Information about the Bird Cambodian Tailorbird

The Cambodian tailorbird (Orthotomus chaktomuk) is a species of bird that was discovered in Phnom Penh, the capital of Cambodia, in 2009, during avian influenza checks. In 2013, it was determined to be a unique species and formally described. It is a very small bird, about 10cm long, with an orange-red tuft on its head. The Cambodian tailorbird is endemic to Cambodia, likely confined to a single dense shrub habitat in the floodplain of the Mekong river.

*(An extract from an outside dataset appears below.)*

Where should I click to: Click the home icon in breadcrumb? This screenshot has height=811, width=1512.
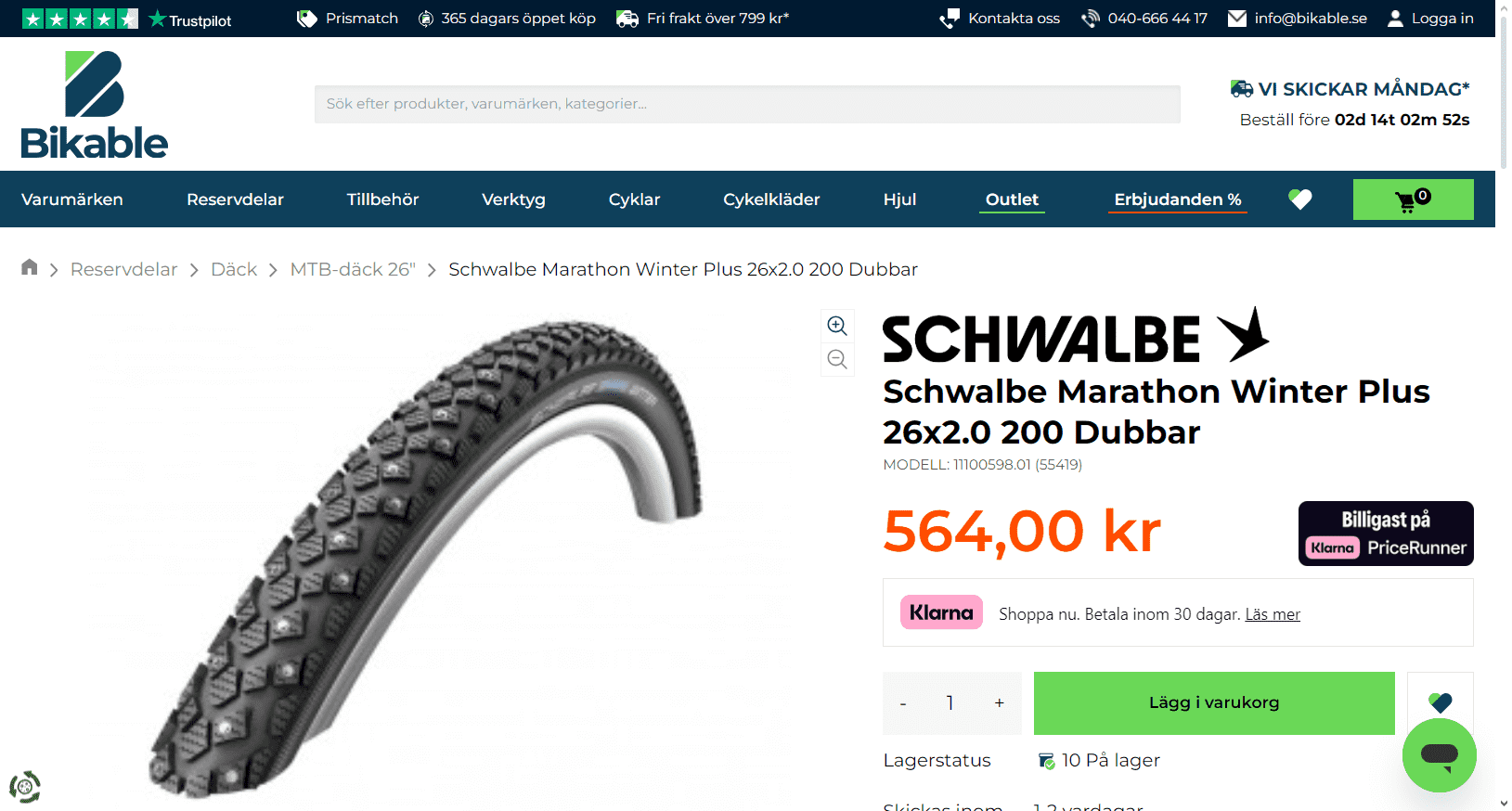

The Cambodian tailorbird was discovered in Phnom Penh, the capital of Cambodia, in 2009, during avian influenza checks. Since then, it has been spotted in various parts of Phnom Penh, including on a construction site where bird researcher Ashish John photographed it. His picture was later used to help describe the bird.
In June 2012, John began collaborating with the Wildlife Conservation Society, BirdLife International, the University of Kansas, Louisiana State University, and the Sam Veasna Centre to test the bird's plumage, genetics, and song. The tests determined that it was a unique species. The paper formally describing the Cambodian tailorbird was published in a special online early-view issue of the Oriental Bird Club's journal Forktail. Its specific name comes from a Khmer word which means four-faces, which describes where the bird is found: in the floodplain where the Bassac River, Mekong, and Tonl Sap meet.
The Cambodian tailorbird has a tuft of orange-red feathers on its head, and black feathers on its throat. The rest of its body is light and dark gray. It is about the size of the Eurasian wren. The Cambodian tailorbird is known for its "loud call".
The Cambodian tailorbird lives in a small area of dense scrubland within the floodplain of the Mekong river. The dense shrub habitat allowed it to remain undetected for so long despite living on the outskirts of a major city. It is one of two bird species endemic to Cambodia, the other being the Cambodian laughingthrush.
The discoverers of the Cambodian tailorbird recommended that it be listed as "near threatened" on the International Union for Conservation of Nature's Red List. They said it was at risk because its habitat is declining as a result of increased urbanisation. Most newly discovered species are categorised as such.
Several pair of Cambodian tailorbird reside at my home in Sihanoukville, Cambodia. A nesting pair built a leaf nest and laid three eggs. Only one egg hatched. Both parents diligently fed the fledgling for five days straight but were hampered by squirrels harassing the nest and five days of torrential rainfall. Although I covered the area, on the fifth day the nest had been abandoned and the fledgling missing. I do not know if the fledgling survived (doubtful).